Error in Fuzzy Lookup

  • I have been investigating an error in my SSIS package, and have discovered a problem with a Fuzzy Lookup.

    I am performing a Fuzzy Lookup on three columns, and the value in all three is "...".

    This caused the following error when just that single record goes through the dataflow:

    [Fuzzy Lookup [30841]] Error: SSIS Error Code DTS_E_OLEDBERROR. An OLE DB error has occurred. Error code: 0x80004005.

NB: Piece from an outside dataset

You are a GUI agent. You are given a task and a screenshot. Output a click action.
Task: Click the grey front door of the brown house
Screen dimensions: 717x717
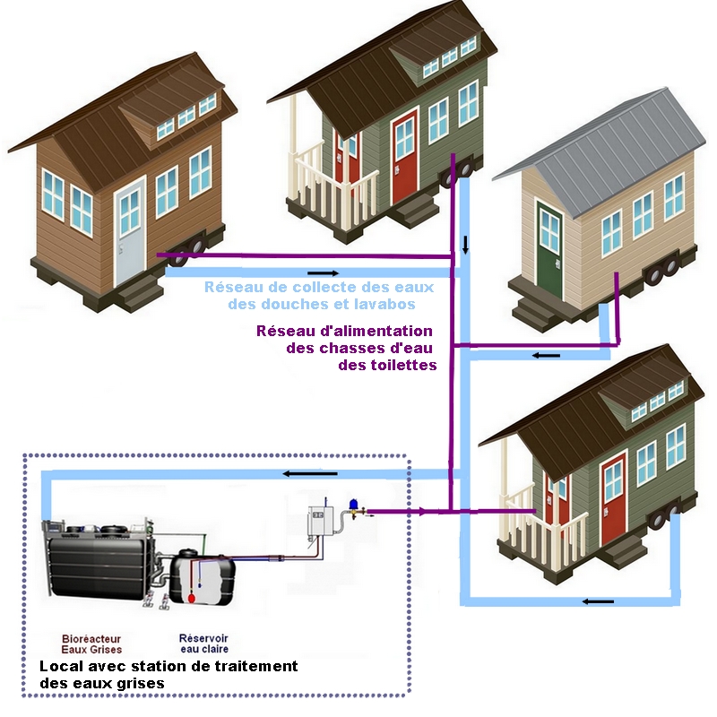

    An OLE DB record is available. Source: "Microsoft SQL Server Native Client 10.0" Hresult: 0x80004005 Description: "A network-related or instance-specific error has occurred while establishing a connection to SQL Server. Server is not found or not accessible. Check if instance name is correct and if SQL Server is configured to allow remote connections. For more information see SQL Server Books Online.".

    An OLE DB record is available. Source: "Microsoft SQL Server Native Client 10.0" Hresult: 0x80004005 Description: "Communication link failure".

    An OLE DB record is available. Source: "Microsoft SQL Server Native Client 10.0" Hresult: 0x80004005 Description: "Named Pipes Provider: No process is on the other end of the pipe.

    ".

    An OLE DB record is available. Source: "Microsoft SQL Server Native Client 10.0" Hresult: 0x80004005 Description: "A network-related or instance-specific error has occurred while establishing a connection to SQL Server. Server is not found or not accessible. Check if instance name is correct and if SQL Server is configured to allow remote connections. For more information see SQL Server Books Online.".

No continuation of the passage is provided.